Another day in the ordeal of cartesianProduct

H. S. Teoh hsteoh at quickfur.ath.cx
Fri Oct 26 15:45:48 PDT 2012


http://d.puremagic.com/issues/show_bug.cgi?id=8900

:-(

(The code there is called cartesianProd but it's the reduced code, so it
doesn't really compute the cartesian product. But that's where it's
from.)

So far, the outstanding blockers for cartesianProduct are:
1) Compiler bug which causes unittest failure:

	std/range.d(4629): Error: variable lower used before set
	std/range.d(4630): Error: variable upper used before set

(Jonathan had a pull request with a Phobos workaround for this, which I
_think_ is already merged, but the autotester is still failing at this
point. :-/)

2) Issue 8542 (crosstalk between template instantiations)

3) And now, issue 8900 (zip fails to compile with repeat(char[]))

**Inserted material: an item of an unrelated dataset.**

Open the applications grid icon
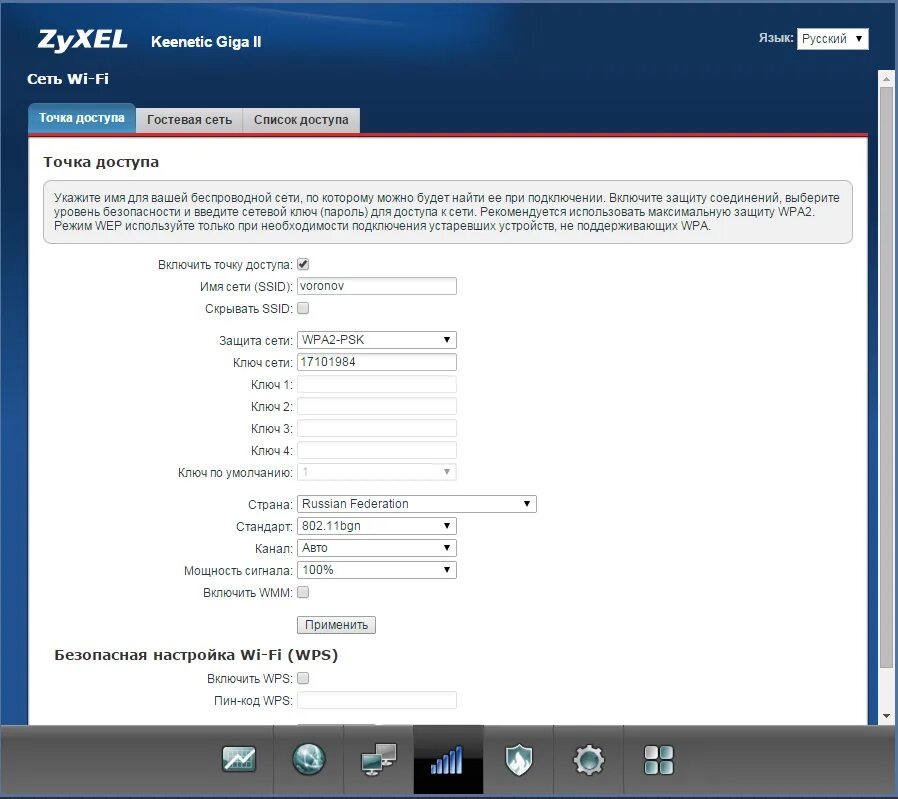This screenshot has height=799, width=898. (x=659, y=761)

So there's still no joy for cartesianProduct. :-(

I'm getting a bit frustrated with the Phobos bugs related to ranges and
std.algorithm. I think we need to increase the number of unittests. And
by that I mean, GREATLY increase the number of unittests. Most of the
current tests are merely sanity tests for the most common usage
patterns, most basic types, or tests added as a result of fixed bugs.

This is inadequate.

We need to actively unittest corner cases, rare combinations, unusual
usages, etc.. Torture test various combinations of range constructs.
Algorithms. Nested range constructs. Nested algorithms. Deliberately
cook up nasty tests that try their best to break the code by using
unusual parameters, unusual range-like objects, strange data, etc.. Go
beyond the simple cases to test non-trivial things.  We need unittests
that pass unusual structs and objects into the range constructs and
algorithms, and make sure they actually work as we have been _assuming_
they should.

I have a feeling there are a LOT of bugs lurking in there behind
overlooked corner cases, off by 1 errors, and other such careless slips,
as well as code that only works for basic types like arrays, which
starts breaking when you hand it something non-trivial.  All these
issues must be weeded out and prevented from slipping back in.

Here's a start:

- Create a set of structs/classes (inside a version(unittest) block)
  that are input, forward, bidirectional, output, etc., ranges, that are
  NOT merely arrays.

- There should be some easy way, perhaps using std.random, of creating
  non-trivial instances of these things.  These should be put in a
  separate place, perhaps outside the std/ subdirectory, where they can
  be imported into unittest blocks by std.range, std.algorithm, whatever
  else that needs extensive testing.

- Use these ranges as input for testing range constructs and algorithms.

- For best results, use a compile-time loop to loop over a given
  combination of these range types, and run them through the same set of
  tests. This will improve the currently spotty test coverage.  Perhaps
  provide some templated functions that, given a set of range types
  (from the above structs/classes) and a set of functions, run through
  all combinations of them to make sure they all work. (We run unittests
  separately anyway, we aren't afraid of long-running tests.)